Step 0: Setup: LMDBs, trajectories, and metadata files should be downloaded.
Step 1: Run ML relaxations on the LMDB to generate predictions of relaxed energy and relaxed structures. For example, see these instructions. We will be using the trajectory files.
Step 2: Process ML relaxed structures (MLRS), group by system, and sort configurations by energy.
python process_mlrs.py \
--ml-trajs-path $MODEL_ROOT_DIR/ml_trajs/ \
--outdir $MODEL_ROOT_DIR/cache/ \
--metadata $DATA_ROOT_DIR/mappings/oc20dense_mapping.pkl \
--surface-dir $DATA_ROOT_DIR/trajs/
Step 3: Select the best k and write DFT input files (VASP used in this work) There are different parameters for single points vs. relaxations.
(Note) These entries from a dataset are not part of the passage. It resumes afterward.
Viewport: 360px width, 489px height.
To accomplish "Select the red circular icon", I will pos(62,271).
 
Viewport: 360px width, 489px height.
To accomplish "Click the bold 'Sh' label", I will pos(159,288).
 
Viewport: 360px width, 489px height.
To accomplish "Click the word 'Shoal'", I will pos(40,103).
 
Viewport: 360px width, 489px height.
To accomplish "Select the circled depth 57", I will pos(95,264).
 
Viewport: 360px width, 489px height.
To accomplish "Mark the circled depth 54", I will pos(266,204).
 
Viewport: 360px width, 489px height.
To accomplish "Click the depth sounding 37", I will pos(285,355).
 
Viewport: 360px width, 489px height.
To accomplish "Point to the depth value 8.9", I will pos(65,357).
SP="--sp --nsw 0 --nelm 300"
RX="--nsw 2000 --nelm 60"
python write_top_k_vasp.py \
--cache $MODEL_ROOT_DIR/cache/cache_sorted_byE.pkl \
--outdir $MODEL_ROOT_DIR/dft/ \
--k 5 $SP
Step 4: Run DFT single points or relaxations on best k.
Be sure to filter for convergence, see utils.py
for example code.
Step 5: Organize ML and DFT results in the required format outlined here.
A sample submission file can be downloaded here: https://dl.fbaipublicfiles.com/opencatalystproject/data/adsorbml/gemnet_oc_ml_sp_sample_results.tar. Note - configurations failing the physical constraints were excluded from the submission file, do NOT rely on matching each entry. This is intended to provide you with an idea to the format.
Step 6: Evaluate results with dense_eval.py
with the specified format of predictions to get the success rate and DFT speedup.